### Text segment
☆ ☆ ☆
Tuesday, July 2, 2013

The Fog of Harvest

Ten days ago harvest began. If you are at all like me, you want a controlled slide down this steeply descending slope. But there's no way because there's only me, there's distance, there's incessant rain, and there is the art of pulling the garlic at the right time for each individual variety -not over-mature, not under, and hopefully not rotten. A new field and a new environment have a lot to say.

The first to pull are the Turban and Asiatic strains. Skins more rotted than desirable thanks to the deluges we had mid-month. The silty soil here in Amagansett holds moisture quite well, easily 10 days from a good rain, and a considerable amount of rot had set in on the outer paper sheaths around each bulb. If anything I consider myself lucky that I was able to keep as many as I did. 

On average the Turban strains netted a 13% loss from the quantity planted. The Asiatic strains averaged a 17% loss. While that number is pretty high, I'd say it should be even higher if I consider that I will not market 95% of the 'Asian Tempest' and 70% of 'Japanese' because of poor size. After good early season performance, these strains suffered during the critical months of April and May due to imbalanced cultural conditions, cool and wet days, the consequent maggots (seed corn maggots, not onion, says Cornell), and then, finally two and a half months worth of rain in one week. I fully expect an almost total loss of marketable Creole and Purple Stripe strains as well when they are harvested later this week. 

But there are also tough strains that held up to the less than ideal conditions; Rocambole 'Italian Purple,' Marbled Purple Stripe 'Siberian,' and what appears to be an exceptional late season performance by the Silverskin strain 'Nootka Rose.' The Elephant garlic appears in good shape and is ready for harvest. The Artichoke strains, which I harvested last Friday and Saturday, were in that peculiar harvest space typical of the new location. I think they could have sized up a little more, but clearly the skins were going to rot so they required pulling. Fortunately, most of those bulbs are marketable, from 1.25 -2 inches in diameter. That was not the case with last year's Artichoke that were uniformly undersized for the strain.
☆ ☆ ☆
### Data shown
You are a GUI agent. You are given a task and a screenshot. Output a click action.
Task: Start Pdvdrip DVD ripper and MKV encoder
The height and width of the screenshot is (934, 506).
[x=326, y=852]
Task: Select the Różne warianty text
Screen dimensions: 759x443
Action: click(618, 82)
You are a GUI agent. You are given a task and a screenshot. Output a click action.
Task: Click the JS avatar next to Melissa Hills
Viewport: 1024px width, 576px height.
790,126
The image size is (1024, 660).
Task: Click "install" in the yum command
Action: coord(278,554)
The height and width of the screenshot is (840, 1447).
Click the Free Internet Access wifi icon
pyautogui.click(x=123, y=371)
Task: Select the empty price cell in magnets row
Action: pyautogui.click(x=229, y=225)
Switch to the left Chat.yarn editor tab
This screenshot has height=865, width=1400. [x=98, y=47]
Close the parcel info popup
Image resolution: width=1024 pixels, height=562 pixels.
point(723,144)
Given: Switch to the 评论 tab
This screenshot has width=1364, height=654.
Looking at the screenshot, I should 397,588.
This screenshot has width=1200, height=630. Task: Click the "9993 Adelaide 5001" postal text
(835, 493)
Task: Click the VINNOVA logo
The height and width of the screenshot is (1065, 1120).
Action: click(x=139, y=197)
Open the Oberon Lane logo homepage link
☆ ☆ ☆
### Tasks to carry out
a) From the garlic harvest post above, set down everything from "Ten days ago" down to "many as I did." without changing a word.
b) According to the garlic harvest post, what was the average loss for the Asiatic strains compared with the quantity planted?

### Answers to the exercises
a)
Ten days ago harvest began. If you are at all like me, you want a controlled slide down this steeply descending slope. But there's no way because there's only me, there's distance, there's incessant rain, and there is the art of pulling the garlic at the right time for each individual variety -not over-mature, not under, and hopefully not rotten. A new field and a new environment have a lot to say.

The first to pull are the Turban and Asiatic strains. Skins more rotted than desirable thanks to the deluges we had mid-month. The silty soil here in Amagansett holds moisture quite well, easily 10 days from a good rain, and a considerable amount of rot had set in on the outer paper sheaths around each bulb. If anything I consider myself lucky that I was able to keep as many as I did.

b) The Asiatic strains averaged a 17% loss from the quantity planted.